Thinking Out Loud:

If someone had come to me ten years ago and told me that there were some excess human embryos laying around in a freezer somewhere, the waste product of a completed in vitro fertilization procedure, and we could use those terminal embryos in an experiment that might lead to advances toward curing diseases, I am almost certain that I would have said (without hesitation): "go for it!."

But it is not ten years ago. Unfortunately, I have listened long and hard to nearly a decade of debate, and now I am unflinchingly ambivalent.

I grew up believing that "life began in the womb." "Life begins in the Petri dish" takes some getting used to. After almost a decade, I still wonder: if the embryos are human life, why are we allowing so many to be created and then frozen and eventually destroyed? Isn't that a much bigger problem than experimentation?

But I also hear the voices who are troubled by the larger issues in this debate. I believe in the sanctity of human life. I agree that there are dangerous precedents in what we do here. And I wonder about the long-range implications of the genetic engineering aspect of this process.
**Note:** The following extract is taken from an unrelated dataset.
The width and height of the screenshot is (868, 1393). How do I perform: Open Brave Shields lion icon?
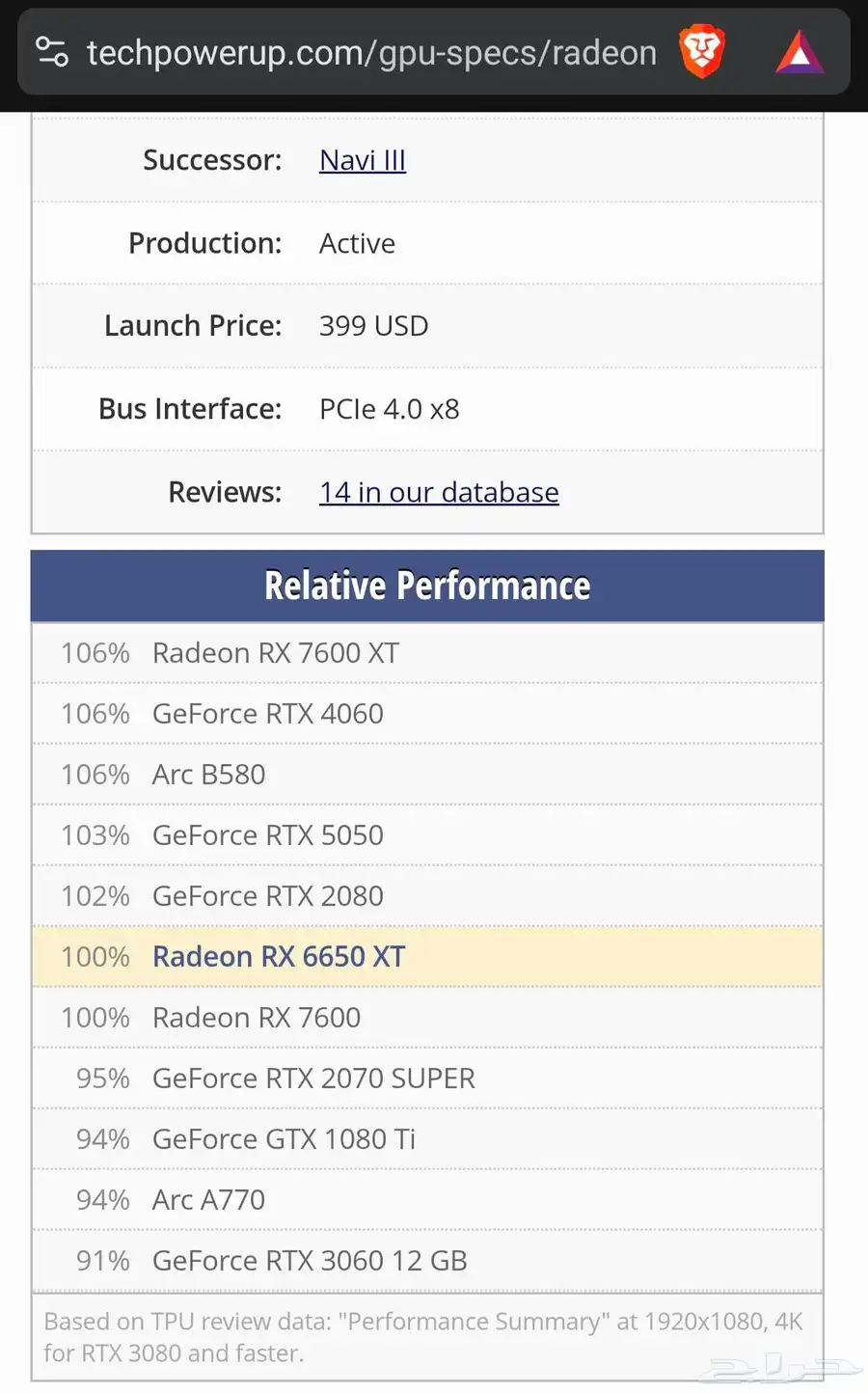click(701, 52)
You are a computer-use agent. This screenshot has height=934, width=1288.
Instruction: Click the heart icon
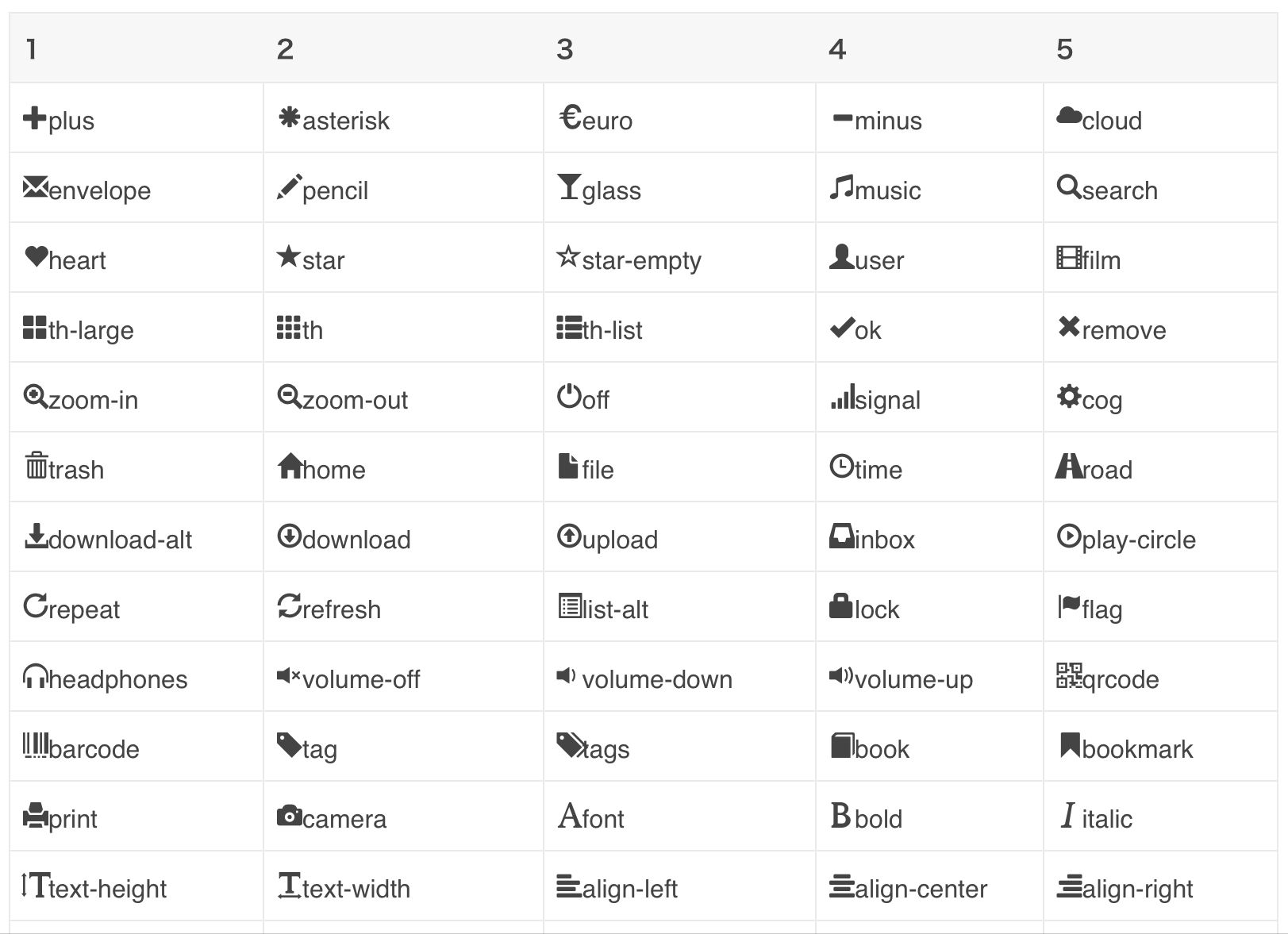coord(36,256)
In this debate, I have been most swayed by my negative reaction to what the proponents have said. Today on C-SPAN Tom Harkin was trying to explain how "potential human life" was not as valuable as "real human life." Listen to a politician for a while, and you start to realize how fraught with future peril this process (how slippery this slope) really is.
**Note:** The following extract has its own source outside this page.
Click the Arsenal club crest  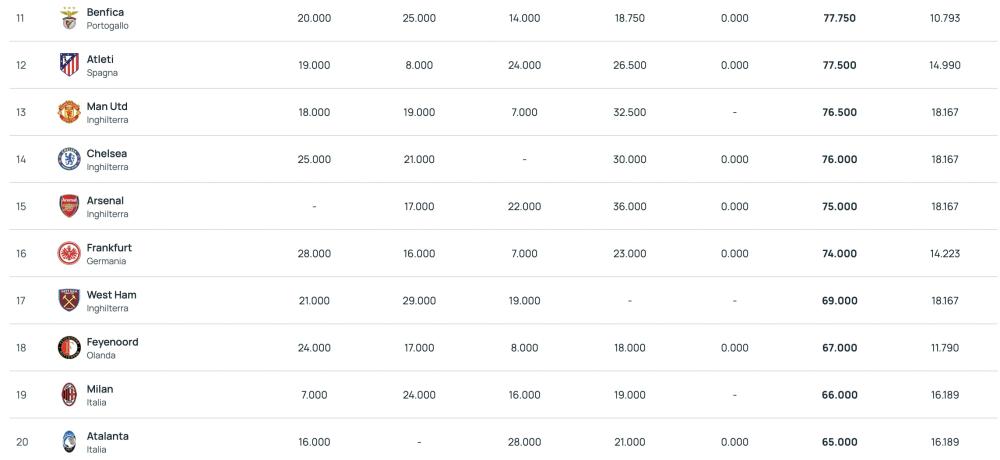(69, 206)
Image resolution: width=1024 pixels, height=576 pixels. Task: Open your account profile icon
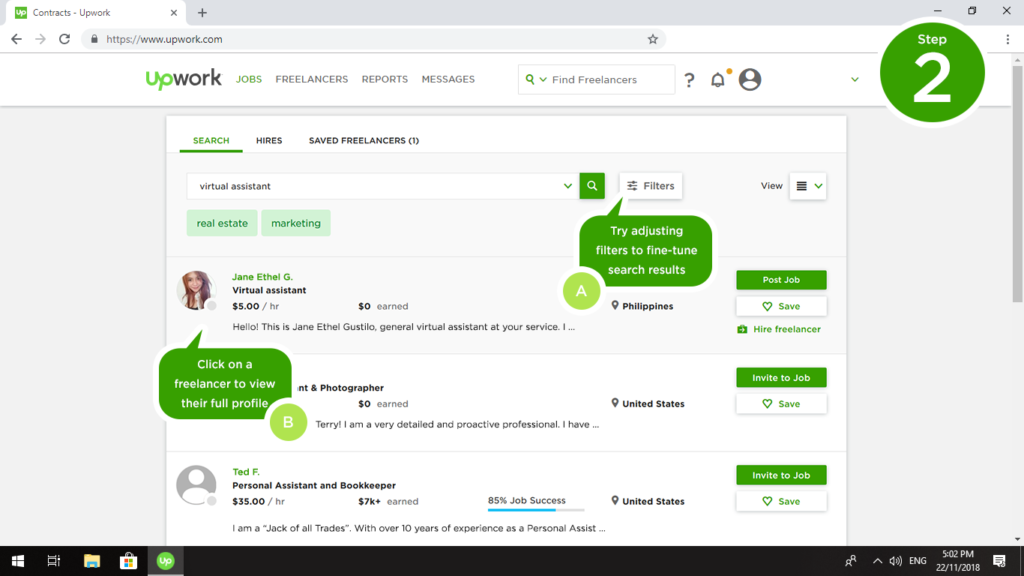[750, 79]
On the other hand, Orrin Hatch and Gordon Smith (two GOP stalwarts of conservatism) are set to vote for the Harkin-Specter bill today.
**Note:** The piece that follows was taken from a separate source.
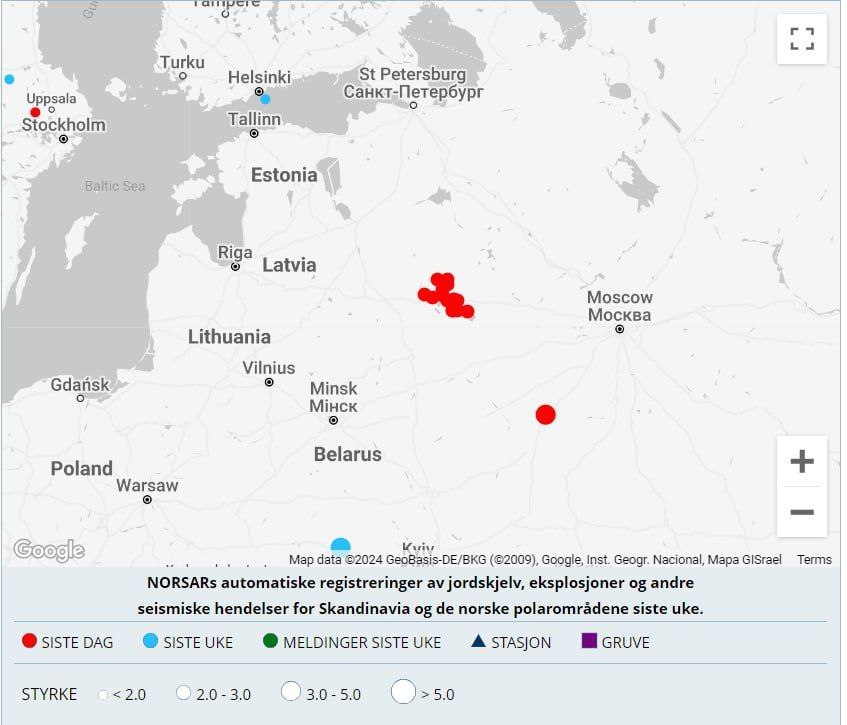Click the blue SISTE UKE legend dot
The width and height of the screenshot is (847, 725).
coord(151,642)
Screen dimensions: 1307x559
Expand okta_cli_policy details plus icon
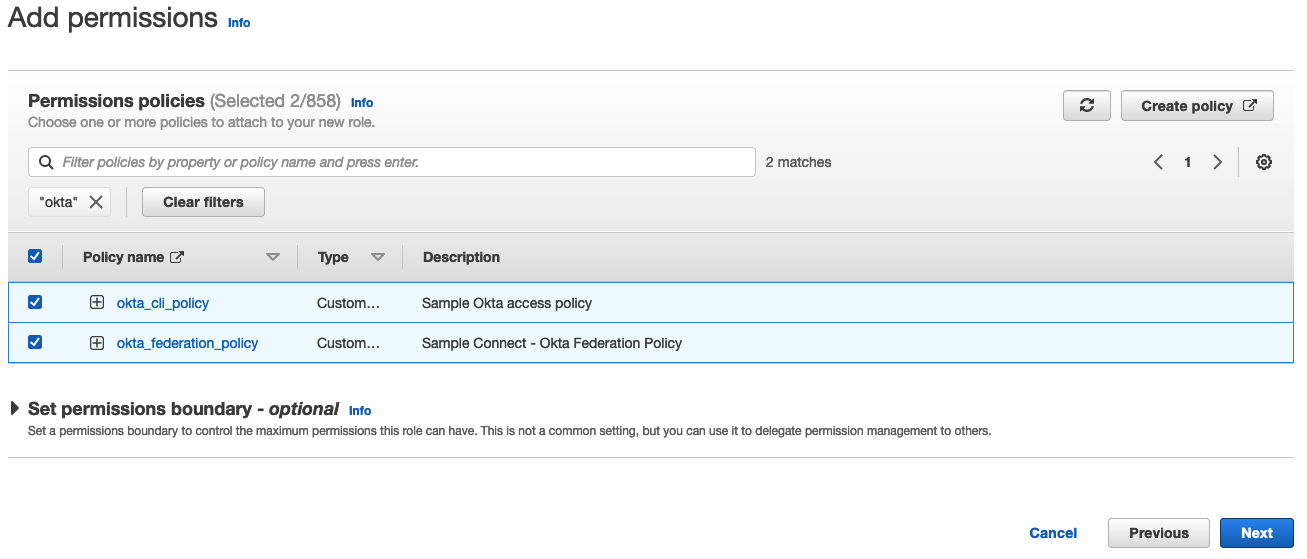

A few things worth considering:

1. There is no "federal ban" on embryonic stem cell research. This is a debate about funding. Shall we as a community spend our common funds in this particular way?

2. There is too much hype and politicization. Our sick friends and relatives are not being held hostage by this policy decision. No one is going to "get up and walk" in the foreseeable future, if this bill passes and the President signs it into law.

3. Many researchers and entities are working on embryonic stem cells. Big states and other nations are coming up with big dollars to move this along. The federal money is mostly symbolic (and political).

4. It is true, according to reputable opinion polls, that a large majority of Americans favor federal funding for embryonic stem cell research. But that does not mean that a presidential veto circumvents the "political process." A presidential veto is the political process. All the people elect the president, and we expect him to execute the duties of his office to the best of his ability and, as Lincoln said, "with firmness in the right as God gives [him] to see the right."

5. There is precedent for localizing troubling national moral issues. The federal government has often punted on intractable moral questions (e.g., slavery, temperance, sex). A decision not to fund embryonic stem cell research with federal money because of the lack of moral clarity is a compromise not at odds with our history.